His candidacy for eldership in the Bukusu community has now been permanently revoked and members of his clan, Baala will for a long time to come, walk dejectedly with bowed heads.
Grace will never again freely socialise with other women and share intimate conversations with them at the market place. Her clan Babuya, has been blamed for what befell her son (name withheld because he is a minor). The activities of the morning of August 2, will forever be engrained in her mind, that of her husband and in the collective memory of the Baala clan.
On this fateful day, the gods conspired to rob her family whose head, Nganga once served as a village elder, of the dignity it had accumulated over the years as it reigned over other families in Busiraka Village of Bungoma County in western Kenya.
Circumciser’s Knife
The family’s second born son did the abominable. He, out of fear of the circumciser’s knife (embalu) and contrary to the dictates of culture, fidgeted before letting out a loud cry, calling on his parents to rescue him from the “intruders who want to mutilate my manhood”.
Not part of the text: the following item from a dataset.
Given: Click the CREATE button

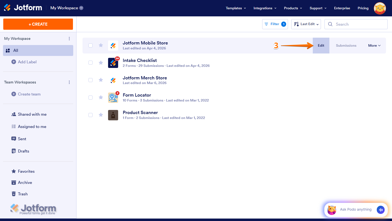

The class seven pupil at Kasosi Primary School soon found himself on the receiving end of a whirling vortex of crowd anger and his attempts to dash for freedom were quickly thwarted by the sea of humanity that surrounded him. To the uninitiated, the manner in which he was wrestled to the ground and circumcised was iniquitous.
However, to many within the Bamasaaba cultural macrocosm, the boy deserved the treatment that was meted upon him. Initiates among Bamasaaba are supposed to hanker for the knife and face it nonchalantly. The Bukusu of Kenya and Bagisu of Uganda share a common patriarch – Masaaba. They are thus known as Bamasaaba (children of Masaaba).
Among Bamasaaba, a circumcision candidate who exhibits signs of cowardice is regarded as an outcast and will forever not fit in the socio-cultural stratum of the society. And for bellowing out his parents’ names when faced with the traditional surgeon’s knife, the boy caused his parents and clan unfathomed agony.
An expensive cleansing ceremony, which culminated in the slaughter of a ram was held to “purify the circumcisers” whose dignity and trade the boy sallied. Nganga had to sell part of his shamba and sugarcane plantation to get the funds needed in fulfilling this cultural requirement. To compound Nganga’s misery, his first-born son is in police custody on robbery charges. “My wife has now gone into depression,” he laments.
Many would ask why the boy was forcefully circumcised. In the Bukusu community, the moment a candidate goes through the ritual of khuchukhila, which precedes the actual circumcision, his fate is sealed. He must be circumcised.